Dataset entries
□ □ □ □ □ □ □
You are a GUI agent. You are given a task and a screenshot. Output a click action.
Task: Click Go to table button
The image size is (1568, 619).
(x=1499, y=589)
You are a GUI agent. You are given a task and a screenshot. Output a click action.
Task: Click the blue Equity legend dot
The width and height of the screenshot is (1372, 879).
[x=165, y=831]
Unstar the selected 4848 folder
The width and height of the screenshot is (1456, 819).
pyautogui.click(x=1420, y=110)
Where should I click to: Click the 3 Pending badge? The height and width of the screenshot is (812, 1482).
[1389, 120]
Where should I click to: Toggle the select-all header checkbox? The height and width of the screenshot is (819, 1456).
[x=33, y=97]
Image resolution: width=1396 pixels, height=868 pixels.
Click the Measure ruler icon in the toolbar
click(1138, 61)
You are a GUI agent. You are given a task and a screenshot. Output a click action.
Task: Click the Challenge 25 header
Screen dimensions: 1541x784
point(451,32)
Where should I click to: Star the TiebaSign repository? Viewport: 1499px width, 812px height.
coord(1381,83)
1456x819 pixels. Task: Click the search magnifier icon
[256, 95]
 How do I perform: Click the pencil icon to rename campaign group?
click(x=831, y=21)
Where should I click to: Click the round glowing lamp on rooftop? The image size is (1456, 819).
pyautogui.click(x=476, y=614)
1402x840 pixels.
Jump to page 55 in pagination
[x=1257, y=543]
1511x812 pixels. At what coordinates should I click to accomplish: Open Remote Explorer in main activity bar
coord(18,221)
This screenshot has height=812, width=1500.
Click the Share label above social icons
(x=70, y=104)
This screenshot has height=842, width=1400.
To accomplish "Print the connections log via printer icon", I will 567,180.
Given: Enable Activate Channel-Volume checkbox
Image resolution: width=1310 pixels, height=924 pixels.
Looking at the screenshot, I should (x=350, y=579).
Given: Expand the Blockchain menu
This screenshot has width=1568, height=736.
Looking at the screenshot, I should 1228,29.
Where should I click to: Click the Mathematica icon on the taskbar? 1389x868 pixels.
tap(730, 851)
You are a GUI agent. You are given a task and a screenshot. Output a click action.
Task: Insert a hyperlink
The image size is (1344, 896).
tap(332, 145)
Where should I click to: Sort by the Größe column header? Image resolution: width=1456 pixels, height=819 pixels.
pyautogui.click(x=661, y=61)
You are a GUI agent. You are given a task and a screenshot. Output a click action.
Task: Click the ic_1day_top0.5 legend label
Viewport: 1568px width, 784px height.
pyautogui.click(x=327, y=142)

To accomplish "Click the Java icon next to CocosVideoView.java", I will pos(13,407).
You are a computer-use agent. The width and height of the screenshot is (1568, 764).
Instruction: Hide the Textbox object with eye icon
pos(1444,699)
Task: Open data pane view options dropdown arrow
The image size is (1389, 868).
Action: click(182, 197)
□ □ □ □ □ □ □
Only the number is wanted: how many lines in the data include the word "will"?

◆ Your response
2